IHSG Terperosok ke Level 5.941, Saham AMMN dan MDKA Tertekan

persen

Jakarta – Indeks Harga Saham Gabungan (IHSG) mengalami tekanan hebat pada perdagangan Rabu (3/6/2026). Indeks utama Bursa Efek Indonesia ini ditutup anjlok 4,11 persen atau merosot 254 poin ke level 5.941,06 akibat sentimen negatif dari pasar domestik maupun global, serta pelemahan nilai tukar rupiah.

Sepanjang sesi perdagangan, IHSG tidak mampu keluar dari zona merah. Indeks sempat menyentuh titik terendah di level 5.841 sebelum akhirnya ditutup di posisi 5.941,06.

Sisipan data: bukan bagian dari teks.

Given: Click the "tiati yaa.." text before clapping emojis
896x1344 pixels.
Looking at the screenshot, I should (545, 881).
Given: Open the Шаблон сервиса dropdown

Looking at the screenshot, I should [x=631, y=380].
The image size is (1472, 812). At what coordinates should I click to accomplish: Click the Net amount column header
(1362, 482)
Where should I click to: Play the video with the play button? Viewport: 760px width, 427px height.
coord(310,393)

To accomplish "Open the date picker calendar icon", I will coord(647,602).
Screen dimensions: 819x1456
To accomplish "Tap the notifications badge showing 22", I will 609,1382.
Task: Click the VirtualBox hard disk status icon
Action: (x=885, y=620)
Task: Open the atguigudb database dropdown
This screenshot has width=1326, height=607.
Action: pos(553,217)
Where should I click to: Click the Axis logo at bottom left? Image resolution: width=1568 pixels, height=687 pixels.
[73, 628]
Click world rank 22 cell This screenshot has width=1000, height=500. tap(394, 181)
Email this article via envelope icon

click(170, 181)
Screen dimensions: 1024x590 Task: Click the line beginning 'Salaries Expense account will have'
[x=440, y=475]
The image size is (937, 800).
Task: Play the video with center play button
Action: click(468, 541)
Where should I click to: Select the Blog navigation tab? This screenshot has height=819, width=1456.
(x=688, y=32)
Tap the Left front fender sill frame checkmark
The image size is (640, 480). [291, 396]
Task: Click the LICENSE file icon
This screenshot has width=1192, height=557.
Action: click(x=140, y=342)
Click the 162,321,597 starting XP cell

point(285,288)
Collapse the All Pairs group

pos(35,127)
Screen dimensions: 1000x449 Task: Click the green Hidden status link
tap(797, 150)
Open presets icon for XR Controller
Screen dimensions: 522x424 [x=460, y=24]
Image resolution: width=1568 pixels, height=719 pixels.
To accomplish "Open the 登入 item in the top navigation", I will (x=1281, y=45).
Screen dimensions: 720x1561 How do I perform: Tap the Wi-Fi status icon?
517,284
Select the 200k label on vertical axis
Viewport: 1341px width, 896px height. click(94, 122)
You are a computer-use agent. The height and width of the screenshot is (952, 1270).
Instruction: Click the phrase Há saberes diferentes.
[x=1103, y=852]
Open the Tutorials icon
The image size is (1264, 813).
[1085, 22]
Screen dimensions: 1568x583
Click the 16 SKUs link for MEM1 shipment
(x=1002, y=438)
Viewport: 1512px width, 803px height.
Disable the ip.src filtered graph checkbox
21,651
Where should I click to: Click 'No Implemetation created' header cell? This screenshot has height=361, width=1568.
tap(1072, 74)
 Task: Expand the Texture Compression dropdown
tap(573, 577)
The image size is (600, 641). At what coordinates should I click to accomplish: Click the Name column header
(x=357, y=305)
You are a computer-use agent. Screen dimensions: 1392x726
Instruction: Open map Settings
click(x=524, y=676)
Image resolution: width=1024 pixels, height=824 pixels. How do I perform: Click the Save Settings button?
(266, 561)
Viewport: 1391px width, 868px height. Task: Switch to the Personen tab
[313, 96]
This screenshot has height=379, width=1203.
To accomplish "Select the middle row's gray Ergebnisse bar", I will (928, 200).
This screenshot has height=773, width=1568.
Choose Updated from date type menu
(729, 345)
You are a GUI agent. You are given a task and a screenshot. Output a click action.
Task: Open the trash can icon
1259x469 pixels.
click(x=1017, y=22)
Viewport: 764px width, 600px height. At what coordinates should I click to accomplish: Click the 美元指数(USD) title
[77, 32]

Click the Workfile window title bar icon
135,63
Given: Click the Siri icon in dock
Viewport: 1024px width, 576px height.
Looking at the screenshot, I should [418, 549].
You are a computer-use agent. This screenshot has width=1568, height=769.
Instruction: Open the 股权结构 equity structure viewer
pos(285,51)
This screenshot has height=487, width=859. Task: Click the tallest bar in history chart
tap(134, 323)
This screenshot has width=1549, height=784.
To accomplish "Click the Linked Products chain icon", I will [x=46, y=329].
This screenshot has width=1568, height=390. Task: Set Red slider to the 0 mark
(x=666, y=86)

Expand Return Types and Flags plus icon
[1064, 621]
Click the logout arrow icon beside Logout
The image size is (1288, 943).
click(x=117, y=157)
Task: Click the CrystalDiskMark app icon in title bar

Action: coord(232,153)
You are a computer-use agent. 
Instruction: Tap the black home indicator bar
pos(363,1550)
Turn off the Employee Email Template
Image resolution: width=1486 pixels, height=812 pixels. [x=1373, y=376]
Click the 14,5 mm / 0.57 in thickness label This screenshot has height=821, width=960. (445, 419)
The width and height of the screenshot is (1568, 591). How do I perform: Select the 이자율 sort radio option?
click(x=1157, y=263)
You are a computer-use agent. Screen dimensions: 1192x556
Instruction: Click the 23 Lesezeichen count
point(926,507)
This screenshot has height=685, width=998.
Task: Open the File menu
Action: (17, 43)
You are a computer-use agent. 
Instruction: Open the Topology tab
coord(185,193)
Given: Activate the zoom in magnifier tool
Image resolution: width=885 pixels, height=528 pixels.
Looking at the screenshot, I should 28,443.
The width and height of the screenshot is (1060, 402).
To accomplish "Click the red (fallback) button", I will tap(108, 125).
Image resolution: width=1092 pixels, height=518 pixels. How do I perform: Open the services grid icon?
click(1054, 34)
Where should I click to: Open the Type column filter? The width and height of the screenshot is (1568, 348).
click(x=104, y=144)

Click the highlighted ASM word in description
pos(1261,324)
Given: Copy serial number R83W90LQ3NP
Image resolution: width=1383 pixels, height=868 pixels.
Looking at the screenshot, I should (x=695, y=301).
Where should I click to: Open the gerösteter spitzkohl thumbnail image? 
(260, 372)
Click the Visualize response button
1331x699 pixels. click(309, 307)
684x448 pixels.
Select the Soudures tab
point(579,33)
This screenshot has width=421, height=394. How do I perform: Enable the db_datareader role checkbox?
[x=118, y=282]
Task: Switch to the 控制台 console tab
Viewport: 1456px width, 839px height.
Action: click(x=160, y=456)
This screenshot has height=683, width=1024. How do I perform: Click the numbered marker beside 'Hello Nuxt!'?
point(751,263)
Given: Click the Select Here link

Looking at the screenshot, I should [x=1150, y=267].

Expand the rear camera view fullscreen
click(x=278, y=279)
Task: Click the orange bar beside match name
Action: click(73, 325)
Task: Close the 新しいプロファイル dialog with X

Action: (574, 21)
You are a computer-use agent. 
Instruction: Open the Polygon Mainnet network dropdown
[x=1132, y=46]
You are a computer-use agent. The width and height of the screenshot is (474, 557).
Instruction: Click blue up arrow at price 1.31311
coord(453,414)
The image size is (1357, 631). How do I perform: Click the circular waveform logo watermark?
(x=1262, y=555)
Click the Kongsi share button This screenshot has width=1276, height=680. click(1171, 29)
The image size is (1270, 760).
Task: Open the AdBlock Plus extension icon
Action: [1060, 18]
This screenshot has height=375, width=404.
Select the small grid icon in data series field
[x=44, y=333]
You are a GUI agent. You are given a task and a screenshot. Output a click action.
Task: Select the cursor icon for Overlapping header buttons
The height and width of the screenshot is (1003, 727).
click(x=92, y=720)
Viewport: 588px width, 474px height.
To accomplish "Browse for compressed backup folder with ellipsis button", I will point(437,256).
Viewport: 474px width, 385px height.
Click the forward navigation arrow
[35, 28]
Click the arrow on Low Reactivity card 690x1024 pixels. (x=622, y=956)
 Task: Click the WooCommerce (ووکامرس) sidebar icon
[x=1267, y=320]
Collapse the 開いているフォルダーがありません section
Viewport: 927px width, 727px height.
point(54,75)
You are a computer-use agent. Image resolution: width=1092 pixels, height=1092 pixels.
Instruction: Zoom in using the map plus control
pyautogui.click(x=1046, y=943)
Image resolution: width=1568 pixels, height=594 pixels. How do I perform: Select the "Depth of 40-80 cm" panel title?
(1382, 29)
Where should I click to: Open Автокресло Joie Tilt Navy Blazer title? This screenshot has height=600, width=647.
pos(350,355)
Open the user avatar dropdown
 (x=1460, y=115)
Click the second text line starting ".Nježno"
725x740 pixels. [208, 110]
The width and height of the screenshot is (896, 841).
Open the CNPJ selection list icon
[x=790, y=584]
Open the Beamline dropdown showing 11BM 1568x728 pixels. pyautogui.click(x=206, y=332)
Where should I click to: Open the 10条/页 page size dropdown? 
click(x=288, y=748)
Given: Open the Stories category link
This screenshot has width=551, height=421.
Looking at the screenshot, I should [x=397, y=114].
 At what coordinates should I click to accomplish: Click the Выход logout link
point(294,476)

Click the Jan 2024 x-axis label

Koreksi masif ini terjadi di seluruh sektor saham. Sektor barang baku mencatatkan penurunan paling tajam sebesar 9,05 persen, diikuti oleh sektor energi yang terkoreksi 5,61 persen, serta sektor infrastruktur yang melemah 5,05 persen.

Secara keseluruhan, pasar didominasi oleh sentimen jual. Sebanyak 692 saham terpantau melemah, sementara hanya 69 saham yang berhasil menguat dan 54 saham lainnya stagnan. Total volume transaksi mencapai 39,66 miliar saham dengan nilai perputaran uang sebesar Rp 24,99 triliun.

Pelemahan tajam juga menimpa sejumlah saham berkapitalisasi besar yang masuk dalam indeks LQ45. PT Amman Mineral Internasional Tbk (AMMN) memimpin daftar top losers dengan koreksi 14,91 persen ke Rp 3.310 per saham. Disusul oleh PT Merdeka Copper Gold Tbk (MDKA) yang turun 12,12 persen ke Rp 2.320, dan PT Darma Henwa Tbk (DEWA) yang melemah 11,98 persen ke Rp 294 per saham.

Di tengah arus koreksi tersebut, segelintir saham masih mampu bertahan di zona hijau. PT Mitra Adiperkasa Tbk (MAPI) tercatat menguat 0,67 persen ke Rp 1.495 per saham, diikuti oleh PT Indo Tambangraya Megah Tbk (ITMG) yang naik tipis 0,34 persen ke Rp 22.075 per saham.

Anjloknya IHSG pada hari ini dipicu oleh akumulasi tekanan eksternal dan kondisi makroekonomi dalam negeri, terutama terkait volatilitas rupiah serta penyusutan surplus neraca perdagangan yang kekhawatirannya membayangi para pelaku pasar.